- MATERIAL FORNECIDO
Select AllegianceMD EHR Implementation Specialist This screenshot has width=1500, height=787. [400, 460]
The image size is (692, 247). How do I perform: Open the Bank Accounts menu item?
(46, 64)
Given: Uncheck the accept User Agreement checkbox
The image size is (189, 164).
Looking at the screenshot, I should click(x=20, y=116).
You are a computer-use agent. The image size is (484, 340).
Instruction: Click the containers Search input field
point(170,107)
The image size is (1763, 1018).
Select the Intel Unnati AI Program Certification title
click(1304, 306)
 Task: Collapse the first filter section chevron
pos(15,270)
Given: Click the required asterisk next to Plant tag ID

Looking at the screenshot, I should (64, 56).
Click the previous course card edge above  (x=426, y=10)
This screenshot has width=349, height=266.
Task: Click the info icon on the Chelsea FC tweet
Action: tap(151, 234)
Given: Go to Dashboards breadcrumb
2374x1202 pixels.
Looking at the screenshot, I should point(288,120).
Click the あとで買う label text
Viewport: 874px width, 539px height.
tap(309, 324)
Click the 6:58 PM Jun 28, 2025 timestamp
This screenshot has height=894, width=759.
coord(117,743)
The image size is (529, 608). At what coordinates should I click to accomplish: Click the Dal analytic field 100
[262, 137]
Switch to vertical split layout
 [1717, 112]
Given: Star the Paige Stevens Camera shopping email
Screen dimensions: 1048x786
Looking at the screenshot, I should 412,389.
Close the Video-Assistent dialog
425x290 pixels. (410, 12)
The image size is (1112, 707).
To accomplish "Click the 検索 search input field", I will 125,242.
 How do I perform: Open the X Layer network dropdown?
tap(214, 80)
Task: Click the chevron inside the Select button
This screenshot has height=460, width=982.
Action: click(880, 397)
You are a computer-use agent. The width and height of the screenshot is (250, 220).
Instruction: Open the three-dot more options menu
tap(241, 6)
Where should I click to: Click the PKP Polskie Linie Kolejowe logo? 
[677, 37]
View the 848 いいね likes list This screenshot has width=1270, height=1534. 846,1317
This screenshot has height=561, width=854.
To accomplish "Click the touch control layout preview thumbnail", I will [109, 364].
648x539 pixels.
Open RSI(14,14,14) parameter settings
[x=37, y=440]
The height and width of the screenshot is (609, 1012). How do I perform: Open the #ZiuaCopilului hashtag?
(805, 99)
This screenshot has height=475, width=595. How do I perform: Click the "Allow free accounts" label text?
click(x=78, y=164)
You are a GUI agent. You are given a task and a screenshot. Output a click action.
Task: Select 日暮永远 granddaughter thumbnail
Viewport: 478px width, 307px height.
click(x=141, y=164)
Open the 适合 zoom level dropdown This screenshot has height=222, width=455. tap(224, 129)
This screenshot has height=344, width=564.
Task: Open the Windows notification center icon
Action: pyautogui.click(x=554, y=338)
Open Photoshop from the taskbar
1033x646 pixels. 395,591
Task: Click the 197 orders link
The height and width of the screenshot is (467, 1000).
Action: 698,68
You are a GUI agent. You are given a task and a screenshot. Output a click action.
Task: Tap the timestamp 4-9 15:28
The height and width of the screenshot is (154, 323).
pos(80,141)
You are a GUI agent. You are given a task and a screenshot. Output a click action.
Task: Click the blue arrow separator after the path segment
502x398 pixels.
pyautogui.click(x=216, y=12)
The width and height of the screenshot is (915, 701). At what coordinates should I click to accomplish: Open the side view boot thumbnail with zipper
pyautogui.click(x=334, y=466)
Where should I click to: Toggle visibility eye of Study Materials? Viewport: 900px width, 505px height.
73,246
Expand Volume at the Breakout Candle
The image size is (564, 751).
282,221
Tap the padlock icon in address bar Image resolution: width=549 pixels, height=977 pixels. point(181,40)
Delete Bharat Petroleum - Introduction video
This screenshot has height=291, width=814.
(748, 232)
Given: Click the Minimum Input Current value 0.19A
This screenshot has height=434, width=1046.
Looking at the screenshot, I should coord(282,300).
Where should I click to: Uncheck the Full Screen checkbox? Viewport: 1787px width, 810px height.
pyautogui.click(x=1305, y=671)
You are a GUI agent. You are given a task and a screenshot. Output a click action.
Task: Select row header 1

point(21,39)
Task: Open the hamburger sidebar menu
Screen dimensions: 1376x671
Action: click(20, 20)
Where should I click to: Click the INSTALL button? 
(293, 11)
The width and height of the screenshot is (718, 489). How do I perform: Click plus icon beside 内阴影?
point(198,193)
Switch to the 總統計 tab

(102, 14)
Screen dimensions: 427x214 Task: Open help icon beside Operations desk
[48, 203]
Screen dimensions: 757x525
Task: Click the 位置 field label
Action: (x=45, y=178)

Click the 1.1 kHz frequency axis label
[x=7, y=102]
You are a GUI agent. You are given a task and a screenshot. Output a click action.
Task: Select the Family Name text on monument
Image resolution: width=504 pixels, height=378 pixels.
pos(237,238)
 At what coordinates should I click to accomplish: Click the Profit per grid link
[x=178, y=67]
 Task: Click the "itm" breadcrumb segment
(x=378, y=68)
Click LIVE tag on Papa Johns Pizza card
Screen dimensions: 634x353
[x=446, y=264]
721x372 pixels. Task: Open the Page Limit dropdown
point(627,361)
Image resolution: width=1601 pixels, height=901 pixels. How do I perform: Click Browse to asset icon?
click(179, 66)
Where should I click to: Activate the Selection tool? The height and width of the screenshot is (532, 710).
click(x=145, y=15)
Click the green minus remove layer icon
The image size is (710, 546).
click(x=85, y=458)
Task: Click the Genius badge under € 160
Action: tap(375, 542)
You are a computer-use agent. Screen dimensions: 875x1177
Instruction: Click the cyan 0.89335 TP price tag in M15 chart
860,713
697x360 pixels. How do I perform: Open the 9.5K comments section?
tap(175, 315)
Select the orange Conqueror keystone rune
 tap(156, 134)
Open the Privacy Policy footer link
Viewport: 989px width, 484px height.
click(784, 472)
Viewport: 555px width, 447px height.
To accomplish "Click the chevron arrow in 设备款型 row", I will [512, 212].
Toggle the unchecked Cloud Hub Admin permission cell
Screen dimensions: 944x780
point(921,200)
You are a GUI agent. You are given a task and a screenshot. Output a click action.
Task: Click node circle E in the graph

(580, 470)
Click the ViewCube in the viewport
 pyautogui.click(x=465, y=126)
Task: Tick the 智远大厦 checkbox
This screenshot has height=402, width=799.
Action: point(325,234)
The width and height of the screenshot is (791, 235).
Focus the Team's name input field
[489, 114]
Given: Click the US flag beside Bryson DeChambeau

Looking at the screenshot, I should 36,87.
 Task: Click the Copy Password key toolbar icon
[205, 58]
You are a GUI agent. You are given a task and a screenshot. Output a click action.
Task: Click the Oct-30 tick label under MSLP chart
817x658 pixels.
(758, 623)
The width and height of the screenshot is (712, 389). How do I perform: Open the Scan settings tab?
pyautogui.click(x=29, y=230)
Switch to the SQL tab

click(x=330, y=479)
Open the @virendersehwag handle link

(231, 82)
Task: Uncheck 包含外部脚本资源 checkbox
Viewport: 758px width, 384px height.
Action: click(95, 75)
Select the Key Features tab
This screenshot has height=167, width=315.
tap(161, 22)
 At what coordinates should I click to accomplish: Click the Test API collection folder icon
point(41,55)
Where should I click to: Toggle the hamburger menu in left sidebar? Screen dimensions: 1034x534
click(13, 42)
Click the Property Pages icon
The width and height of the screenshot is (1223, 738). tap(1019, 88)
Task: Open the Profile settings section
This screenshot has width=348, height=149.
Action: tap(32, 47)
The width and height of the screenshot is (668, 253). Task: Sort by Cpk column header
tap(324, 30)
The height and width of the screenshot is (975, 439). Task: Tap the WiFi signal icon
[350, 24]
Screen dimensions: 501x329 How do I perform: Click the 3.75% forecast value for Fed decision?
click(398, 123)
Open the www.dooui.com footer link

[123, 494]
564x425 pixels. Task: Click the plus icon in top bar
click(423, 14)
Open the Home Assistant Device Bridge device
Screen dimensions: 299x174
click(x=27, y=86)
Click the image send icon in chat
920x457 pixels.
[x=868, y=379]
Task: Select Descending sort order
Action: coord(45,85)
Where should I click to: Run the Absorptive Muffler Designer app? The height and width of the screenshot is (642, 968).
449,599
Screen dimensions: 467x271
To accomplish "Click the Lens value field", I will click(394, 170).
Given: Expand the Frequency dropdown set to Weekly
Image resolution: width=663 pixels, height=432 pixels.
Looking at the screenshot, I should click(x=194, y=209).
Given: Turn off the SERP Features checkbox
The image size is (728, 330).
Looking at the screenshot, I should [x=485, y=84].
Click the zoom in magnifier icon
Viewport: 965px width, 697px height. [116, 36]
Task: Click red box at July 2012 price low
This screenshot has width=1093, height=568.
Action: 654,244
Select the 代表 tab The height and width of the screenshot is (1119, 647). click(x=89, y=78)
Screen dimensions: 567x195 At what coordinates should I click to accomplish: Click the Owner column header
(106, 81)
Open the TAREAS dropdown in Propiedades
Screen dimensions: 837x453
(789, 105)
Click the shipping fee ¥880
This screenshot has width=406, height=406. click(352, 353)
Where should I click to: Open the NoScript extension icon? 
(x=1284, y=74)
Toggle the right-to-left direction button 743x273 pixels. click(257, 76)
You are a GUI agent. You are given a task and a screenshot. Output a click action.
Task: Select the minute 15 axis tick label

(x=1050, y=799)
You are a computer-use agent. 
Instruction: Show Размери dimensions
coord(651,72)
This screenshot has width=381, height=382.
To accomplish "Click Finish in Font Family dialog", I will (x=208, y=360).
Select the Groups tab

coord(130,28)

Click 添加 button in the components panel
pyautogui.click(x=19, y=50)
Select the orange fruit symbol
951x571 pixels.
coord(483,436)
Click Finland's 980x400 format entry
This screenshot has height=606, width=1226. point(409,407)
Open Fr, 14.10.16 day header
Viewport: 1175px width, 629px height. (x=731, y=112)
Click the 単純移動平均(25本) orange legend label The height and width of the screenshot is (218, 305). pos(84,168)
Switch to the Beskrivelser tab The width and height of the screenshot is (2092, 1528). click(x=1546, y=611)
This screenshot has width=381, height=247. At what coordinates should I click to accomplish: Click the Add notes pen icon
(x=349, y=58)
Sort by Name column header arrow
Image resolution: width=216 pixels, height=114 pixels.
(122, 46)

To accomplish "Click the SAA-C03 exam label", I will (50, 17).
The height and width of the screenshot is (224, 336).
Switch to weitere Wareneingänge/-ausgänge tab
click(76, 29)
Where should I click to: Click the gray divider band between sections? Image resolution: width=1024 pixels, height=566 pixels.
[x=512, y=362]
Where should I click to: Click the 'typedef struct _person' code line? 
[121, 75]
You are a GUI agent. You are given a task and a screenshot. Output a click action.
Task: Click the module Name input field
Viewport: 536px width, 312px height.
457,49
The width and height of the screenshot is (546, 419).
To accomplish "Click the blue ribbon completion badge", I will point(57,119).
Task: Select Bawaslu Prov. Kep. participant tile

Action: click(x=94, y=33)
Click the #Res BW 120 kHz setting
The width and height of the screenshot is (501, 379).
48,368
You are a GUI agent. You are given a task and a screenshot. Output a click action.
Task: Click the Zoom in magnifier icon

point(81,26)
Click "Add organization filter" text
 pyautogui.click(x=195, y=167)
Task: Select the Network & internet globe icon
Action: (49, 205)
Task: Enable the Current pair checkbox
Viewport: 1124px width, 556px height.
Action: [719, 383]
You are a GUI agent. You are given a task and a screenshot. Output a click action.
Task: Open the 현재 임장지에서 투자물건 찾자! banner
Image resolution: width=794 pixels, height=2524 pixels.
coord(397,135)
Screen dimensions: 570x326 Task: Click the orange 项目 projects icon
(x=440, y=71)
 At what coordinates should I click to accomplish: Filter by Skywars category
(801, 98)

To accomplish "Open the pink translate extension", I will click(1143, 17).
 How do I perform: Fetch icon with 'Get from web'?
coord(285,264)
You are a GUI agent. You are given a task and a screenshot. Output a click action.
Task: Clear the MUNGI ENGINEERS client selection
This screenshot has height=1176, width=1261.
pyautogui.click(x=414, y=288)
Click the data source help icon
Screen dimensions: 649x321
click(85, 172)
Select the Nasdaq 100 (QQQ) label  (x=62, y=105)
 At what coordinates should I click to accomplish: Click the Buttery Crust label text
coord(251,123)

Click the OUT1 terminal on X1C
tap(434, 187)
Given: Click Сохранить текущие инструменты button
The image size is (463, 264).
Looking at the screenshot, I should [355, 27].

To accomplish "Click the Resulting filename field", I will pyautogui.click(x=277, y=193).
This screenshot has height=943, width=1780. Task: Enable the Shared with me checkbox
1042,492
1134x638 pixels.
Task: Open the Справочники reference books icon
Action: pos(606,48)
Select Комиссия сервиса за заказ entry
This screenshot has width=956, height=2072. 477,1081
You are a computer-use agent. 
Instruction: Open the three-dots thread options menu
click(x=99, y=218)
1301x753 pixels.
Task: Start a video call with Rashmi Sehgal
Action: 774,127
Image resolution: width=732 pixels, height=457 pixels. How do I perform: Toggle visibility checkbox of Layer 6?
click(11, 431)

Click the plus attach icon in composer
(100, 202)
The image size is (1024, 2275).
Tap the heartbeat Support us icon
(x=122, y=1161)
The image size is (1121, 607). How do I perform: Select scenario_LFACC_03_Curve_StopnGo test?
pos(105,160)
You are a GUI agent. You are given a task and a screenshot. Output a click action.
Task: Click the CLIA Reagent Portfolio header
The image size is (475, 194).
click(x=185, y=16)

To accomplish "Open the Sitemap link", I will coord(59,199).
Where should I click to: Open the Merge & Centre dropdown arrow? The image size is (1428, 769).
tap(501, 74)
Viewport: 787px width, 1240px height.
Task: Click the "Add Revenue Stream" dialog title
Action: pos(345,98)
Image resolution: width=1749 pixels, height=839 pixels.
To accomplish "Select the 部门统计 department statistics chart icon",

- DESCRIÇÃO DA TAREFA
Atualize o trecho do material que começa na linha que contém "Toggle the right-to-left" e termina na linha que contém "This screenshot has height=606, width=1226.", trocando "Groups" por "Members" e mantendo todo o resto igual. Reescreva somente essas linhas.

- RESPOSTA
Toggle the right-to-left direction button 743x273 pixels. click(257, 76)
You are a GUI agent. You are given a task and a screenshot. Output a click action.
Task: Select the minute 15 axis tick label

(x=1050, y=799)
You are a computer-use agent. 
Instruction: Show Размери dimensions
coord(651,72)
This screenshot has width=381, height=382.
To accomplish "Click Finish in Font Family dialog", I will (x=208, y=360).
Select the Members tab

coord(130,28)

Click 添加 button in the components panel
pyautogui.click(x=19, y=50)
Select the orange fruit symbol
951x571 pixels.
coord(483,436)
Click Finland's 980x400 format entry
This screenshot has height=606, width=1226. point(409,407)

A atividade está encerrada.